Quoted passage:

↓↓↓

In a previous example I described someone who was working in public policy and was passionate about interior design, so she started a blog. There’s a clean, clear line between public policy, which is her day job, and interior design, which is her parallel entrepreneurship project. They have to be separate because of legal consequences with her day job.

Josh’s case is different. He’s the CEO of Baremetrics and also the CEO of Cedar & Sail. He therefore could blend his projects together a bit, perhaps by selling to the same customers or using the same software. Many parallel entrepreneurs I spoke to scaled up multiple businesses simultaneously by riffing them off of each other.

Again, when you wholly own all the businesses you’re working on, you can do that. Josh could have done this too, but instead, he kept them separate simply because he’s passionate about building beautiful physical products.

↑↑↑

Request 1:
In the passage on parallel entrepreneurship, answer each of these:
(a) What did the person working in public policy start?
(b) Which two companies is Josh the CEO of?
(c) Why did Josh keep his businesses separate?
Request 2:
From the passage on parallel entrepreneurship, can you repeat word for word the part that opens with "Josh’s case is" and closes with "beautiful physical products."?

Recorded data:

↓↓↓

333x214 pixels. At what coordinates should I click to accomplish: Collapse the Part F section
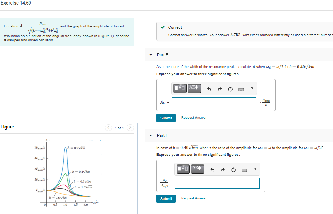(150, 135)
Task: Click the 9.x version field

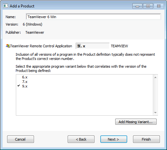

↑↑↑

Full solution 1:
(a) A blog.
(b) Baremetrics and Cedar & Sail.
(c) Because he's passionate about building beautiful physical products.

Full solution 2:
Josh’s case is different. He’s the CEO of Baremetrics and also the CEO of Cedar & Sail. He therefore could blend his projects together a bit, perhaps by selling to the same customers or using the same software. Many parallel entrepreneurs I spoke to scaled up multiple businesses simultaneously by riffing them off of each other.

Again, when you wholly own all the businesses you’re working on, you can do that. Josh could have done this too, but instead, he kept them separate simply because he’s passionate about building beautiful physical products.